Siendo muy niño apareció en mi vida un tío «postizo» que luego se convirtió en un famoso y popular cantante de boleros. Ese personaje era Ñico Membiela.
Al decir del desaparecido musicólogo Helio Orovio, Membiela nunca fue el mejor bolerista de su tiempo, pero sí el más popular, porque no había victrola en bares y otros lugares que no recogiera sus números conocidísimos en la época.
Ñico fue una especie de tío para mí. Según cuenta la historia familiar él y papá se encontraron una tarde en uno de los muchos bares del puerto de Caibarién, y a partir de ahí se hicieron hermanos.
Ñico era de Zulueta, un poblado que es hoy la «capital del fútbol cubano», nunca he sabido por qué. Zulueta está situado entre Remedios y Placetas.
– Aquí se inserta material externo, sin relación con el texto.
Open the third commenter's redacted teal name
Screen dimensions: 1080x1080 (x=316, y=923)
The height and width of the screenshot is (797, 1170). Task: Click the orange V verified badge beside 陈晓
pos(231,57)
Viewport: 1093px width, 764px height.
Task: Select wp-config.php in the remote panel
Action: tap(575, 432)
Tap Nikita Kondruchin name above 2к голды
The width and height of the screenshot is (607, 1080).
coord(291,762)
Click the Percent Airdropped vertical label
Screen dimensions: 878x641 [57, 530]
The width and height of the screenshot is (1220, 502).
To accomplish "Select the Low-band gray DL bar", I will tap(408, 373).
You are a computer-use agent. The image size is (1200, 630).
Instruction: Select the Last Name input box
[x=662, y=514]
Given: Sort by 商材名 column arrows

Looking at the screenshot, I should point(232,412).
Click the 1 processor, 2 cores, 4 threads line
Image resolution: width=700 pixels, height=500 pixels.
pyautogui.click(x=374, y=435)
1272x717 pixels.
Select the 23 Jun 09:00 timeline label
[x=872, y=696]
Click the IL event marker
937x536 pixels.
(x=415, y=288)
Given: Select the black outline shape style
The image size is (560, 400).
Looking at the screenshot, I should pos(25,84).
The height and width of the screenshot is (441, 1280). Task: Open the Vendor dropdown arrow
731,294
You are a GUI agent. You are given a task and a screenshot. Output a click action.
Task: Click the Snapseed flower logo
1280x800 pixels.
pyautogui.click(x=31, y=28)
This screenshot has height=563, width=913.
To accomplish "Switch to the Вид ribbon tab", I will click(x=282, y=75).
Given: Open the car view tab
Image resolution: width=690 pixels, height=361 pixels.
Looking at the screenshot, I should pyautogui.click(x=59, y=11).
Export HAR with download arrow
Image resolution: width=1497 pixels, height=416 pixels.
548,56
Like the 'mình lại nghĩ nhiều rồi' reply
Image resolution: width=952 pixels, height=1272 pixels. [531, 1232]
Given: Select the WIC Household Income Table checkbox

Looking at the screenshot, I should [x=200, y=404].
De quedarse en su pequeño pueblo, el entonces trovador guitarra en mano no hubiera «buscado ni para el chicle» como antes decían los muchachos, y por eso emigró para Caibarién, que en esa época era un puerto próspero donde entraban barcos de todas las latitudes del mundo, había más bares que Iglesias, y el prostíbulo era más grande y populoso que los de muchos poblados aledaños. Allí fue el encuentro.
Cuando aquello papá tenía una fonda, realmente una fondita, pero daba para vivir y darse algunos gustos menores y en ella, al abrigo de su nuevo amigo, el trovador encontró alimentación con respeto y amistad con cariño.
Tan profunda fue esa amistad, que cuando Ñico decidió casarse con la modelo de la Televisión de entonces llamada Perla Marina, fue a pasar la Luna de Miel en mi casa en Caibarién, y nosotros nos mudamos por una semana para la casa de los abuelos.
Al llegarle la fama no olvidó a papá, al punto de que en cierta ocasión en que me trajeron a La Habana a verme con un logopeda —porque era gago y no se me entendía una palabra―, Membiela se enteró de que estábamos hospedados en el Hotel Plaza, que era muy caro para nosotros cuatro (mi hermano estaba incluido en la expedición), vino a buscarnos y nos llevó a vivir a su casa, donde residía con sus padres, en el Reparto Capdevilla, frente a la fábrica de pinturas Sherwin Williams.
Un largo mes estuve en La Habana al amparo de Ñico Membiela, por supuesto que junto a mi familia. Con él y papá fui al Ali Bar y vi un show que me impactó para toda la vida. Comí en la olvidada Casa de los Vinos, en el Puerto de Sagua una excelente langosta, en la Zaragozana la comida española que le gustaba a Ñico acompañada de vino tinto Rioja Hélice.
Nunca fui a la Bodeguita ni al Floridita, no sé por qué, pero tampoco nunca olvidaré que yo, un niño guajirito del barrio de Puerto Arturo, anduviera toda La Habana en el Cadillac negro «cola de pato» o en el Dodge color fucsia que arrebataba a lo que hoy llamaríamos las fans de Ñico. Nunca olvidaré que me llevaron al Malecón a ver que en una patana flotante convertida en restaurant, y que vendía platos de pescados y mariscos, estaba el nombre de mi abuelo en letras lumínicas diciendo que era el creador del pescado en salsa de perro, plato hoy típico de la gastronomía local de Caibarién.
Luego Ñico, siguiéndole los pasos a Alipio, el dueño del Ali Bar se fue para Miami. Desde allá intentó que papá junto a nosotros fuera a hacerle compañía. Hasta un restaurant le montó para que lo administrara, pero irnos no estaba en los planes de mi familia. Un día, pasado el tiempo, me enteré que Ñico había muerto casi olvidado por todos en una casa para ancianos.
Hoy tengo un disco de las canciones de Membiela, y cuando las tardes están grises y la tristeza quiere hacer a sus anchas con los recuerdos, lo pongo a cantar, y es como si volvieran aquellos tiempos, que para mí siempre serán de un increíble deslumbramiento.